ROMA – Il saggio di Spartaco Paris, “Amiamo l’architettura. Sul destino incerto di un’arte civica – edizioni Laterza – è un atto d'amore e un appello per le nostre città. L'autore denuncia un'architettura che perde l'anima per moda, denaro e desiderio di visibilità: palazzi-scultura pensati per copertine e social più che per chi dovrà abitarli. L'archistar spesso finisce per oscurare l'opera stessa, mentre la vera architettura non dovrebbe gridare il nome del progettista, ma sussurrare un invito a restare, incontrarsi, fare comunità.
Un buon edificio deve essere sincero e utile, senza maschere. C’è nell’invito di Sparcato Paris un richiamo al Neorealismo italiano. De Sica, Rossellini e Visconti abbandonarono gli studi cinematografici per filmare la strada, i volti veri, le macerie, senza effetti artificiali. Godard sintetizzò l'idea affermando che il Cinema è verità colta fotogramma dopo fotogramma: così, per Paris, un buon edificio deve essere sincero e utile, senza maschere estetiche. I palazzi-spettacolo somigliano invece ai blockbuster: colpiscono lo sguardo, ma lasciano vuoto e solitudine, come osservava Miyazaki a proposito dell'abuso di effetti speciali.

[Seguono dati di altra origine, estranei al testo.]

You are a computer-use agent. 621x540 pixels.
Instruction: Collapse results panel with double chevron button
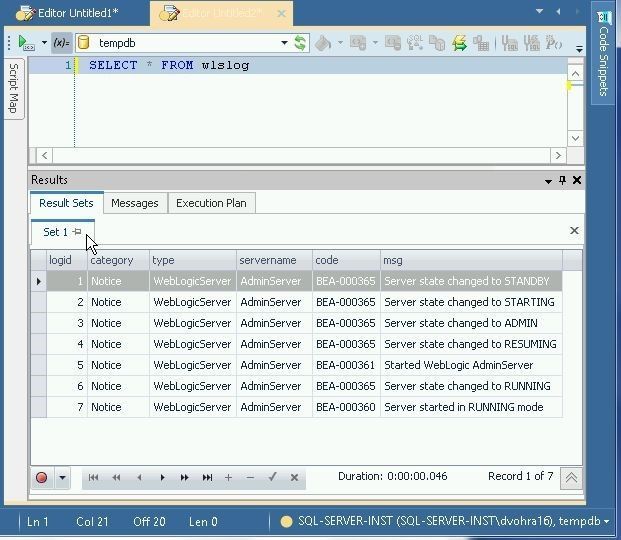[571, 478]
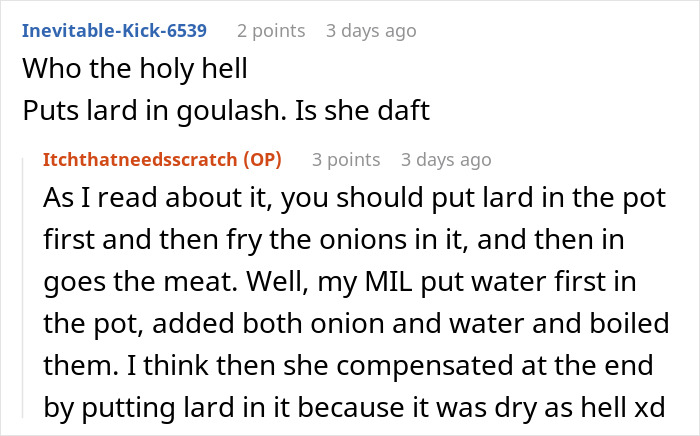Open the first comment's "3 days ago" timestamp
This screenshot has height=436, width=700.
pyautogui.click(x=371, y=30)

La solitudine moderna e il bisogno di piazze vere. Paris parla di una "crisi del legame sociale": una solitudine esistenziale, non solo spaziale. Il critico André Bazin sosteneva che l'obiettivo fotografico rivela il reale, spogliandolo delle ipocrisie: l'architettura dovrebbe fare lo stesso, eliminando il superfluo per restituire lo scheletro semplice della convivenza — marciapiedi larghi, alberi, panchine libere.